Mark Steyn has an excellent description of the basic competition at play: A young man in India gets' up at 0530 to go to school for engineering for 6 hours and then goes to work for another 4 hours making iPods that will be bought by a young man in America who gets up at 0930 to go to school for General Studies for 4 hours and then goes to a frat party. That's a balance of power that will only last for so long.
In many countries, parents and students do everything possible to obtain the rare slots for education and particularly higher education. In the USA, many teachers do contortions to try to get students to like them so maybe, just maybe, their students might actually do and turn in simplistic homework. Americans tend to believe they are owed a job and have no concept that life is a competition, including economic and jobs.
Our daughter is one of the exceptions and she just went to her first year of college at a higher end pretigious private university. She has told us almost shocked at how many students were completely indifferent to being there for an education. It was just party time away from home and most searching for the easiest classes possible.
We had taught her the importance of education for education's sake but also to build her resume' beyond just education - for which hers is diverse and impressive. Although she has a full scholarship and money saved (because we required she work after school in HS and save at least 50%), when she went to the job fair - about 1000 students at it, she was the ONLY female dressed in a professional business woman's suit, neatly laundered - and with her awesome experience resume. ALL other female students were wearing cutoff shorts or jeans and T-Shirts. Few came away with job offers. She had nearly 2 dozen and half of those had actually searched her out - then seeing her and speaking with her told her the job was hers if she would accept - even jobs normally only offered to grad students.

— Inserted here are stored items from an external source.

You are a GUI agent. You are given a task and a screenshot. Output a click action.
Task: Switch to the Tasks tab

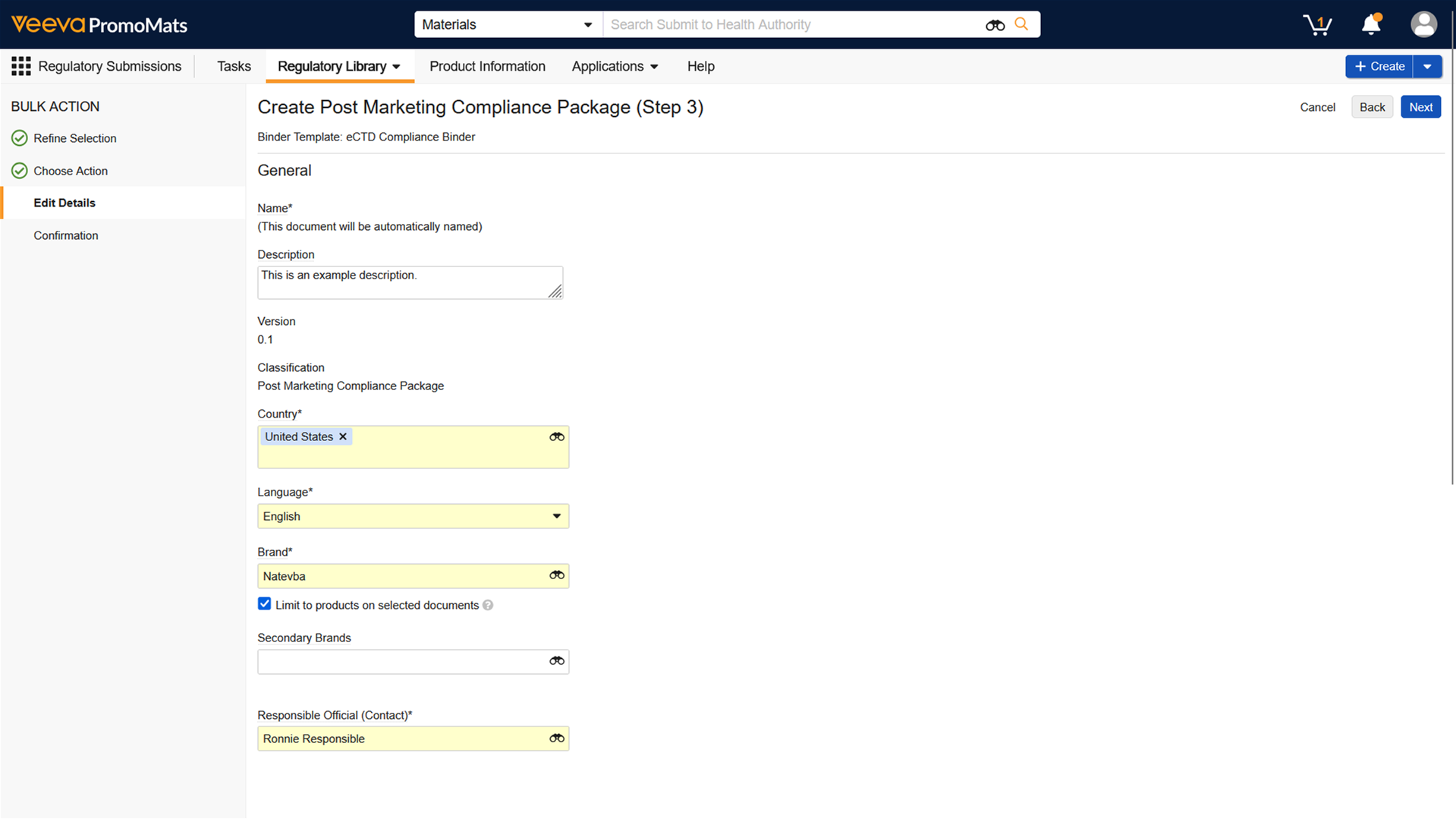pyautogui.click(x=234, y=67)
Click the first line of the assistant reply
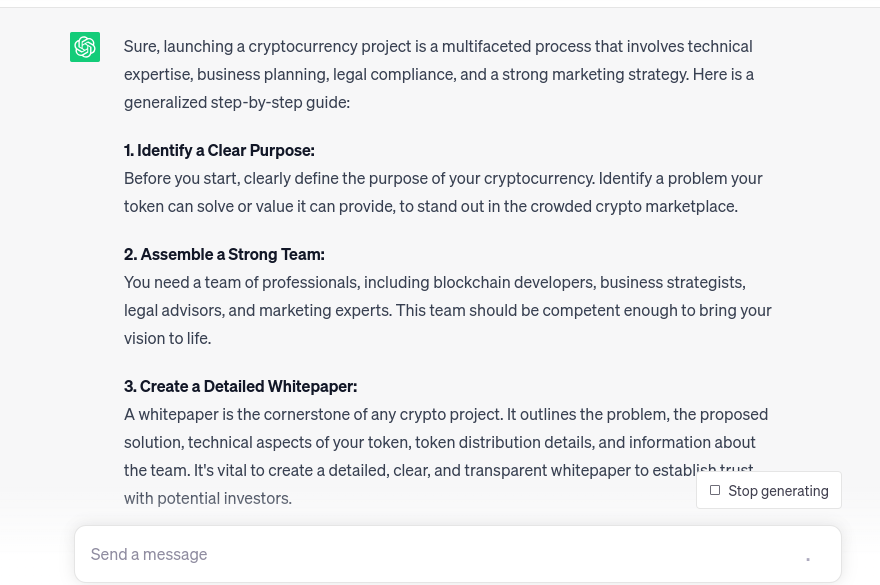Screen dimensions: 880x585 (438, 45)
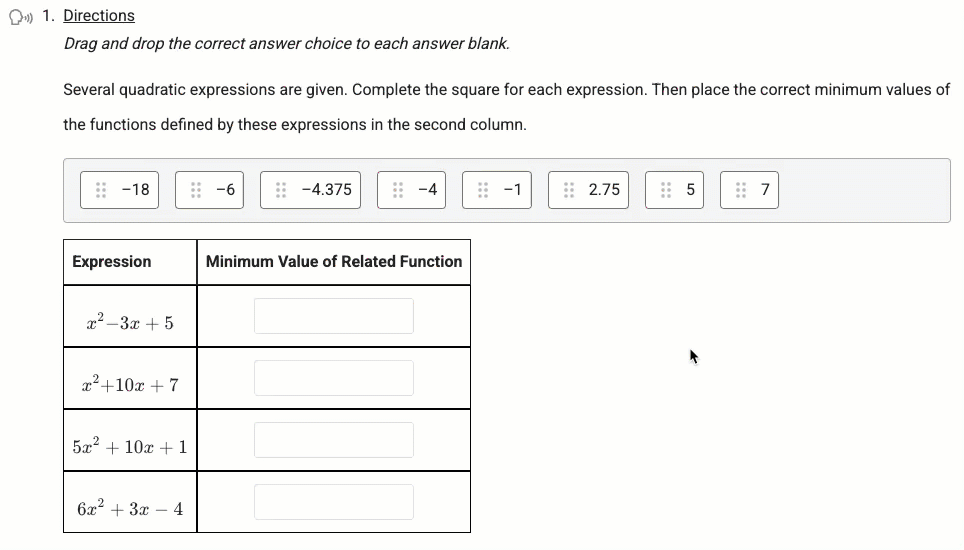Click the grip dots on the −4.375 tile
964x550 pixels.
[x=281, y=190]
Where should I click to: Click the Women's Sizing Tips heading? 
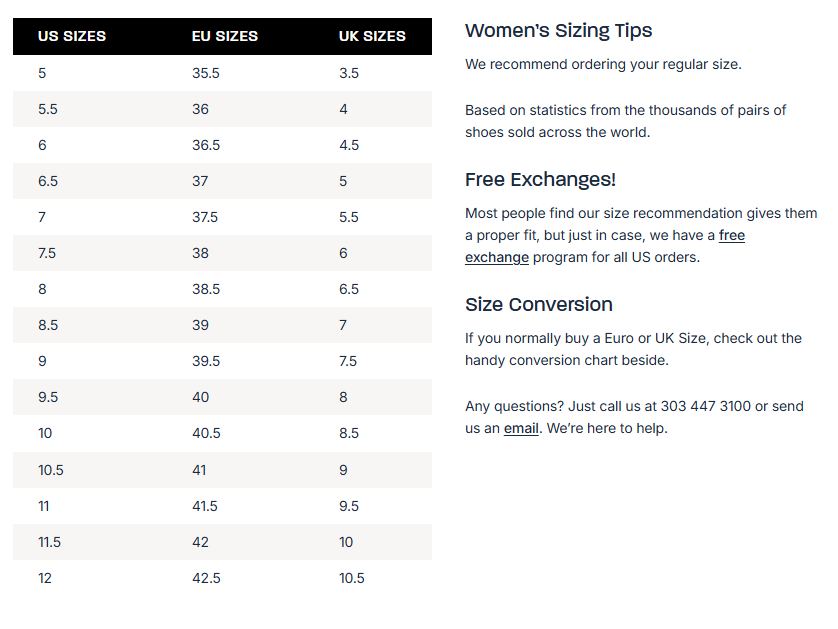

Yet she did not immediately say yes. Instead, she spoke with us, considered her schedule, her private life, how it would enhance or hurt her resume', and how it would fit with her other job she already had obtained. Although NO economic study history, a Fortune 500 investment firm offered her a job as being their young presenter in their presentations to prospective clients - due to her impressive resume that included speaking experience from young children to college professors - and of course she had dressed perfectly. She figures adding experience of being a spokesperson for a financial firm would add to her science, academic, environmental, and employment resume.
The intensity of focus of Chinese and Indian students is so great that many universities make their admissions standards - even if AMERICAN of Asian ancestry - as much as 50% higher.
SO... we need to explore how American Asian ethnic families raise their children to try to figure why they are being FAR more successful in relation to their children and education - and ultimately future career potential.
PS... very early on, nearly anytime we were in a store, gas station, Wal-Mart or restaurant, when this daughter was younger - we would point towards the cashier, server, stockperson etc and ask her if that is what she wanted to do as a adult, because most people end up there. When she said no, we'd say "then lets work more on figuring how you can best avoid such a life."
I truly believe few American parents are training their children how to succeed economically in life and instilling the right habits to do so.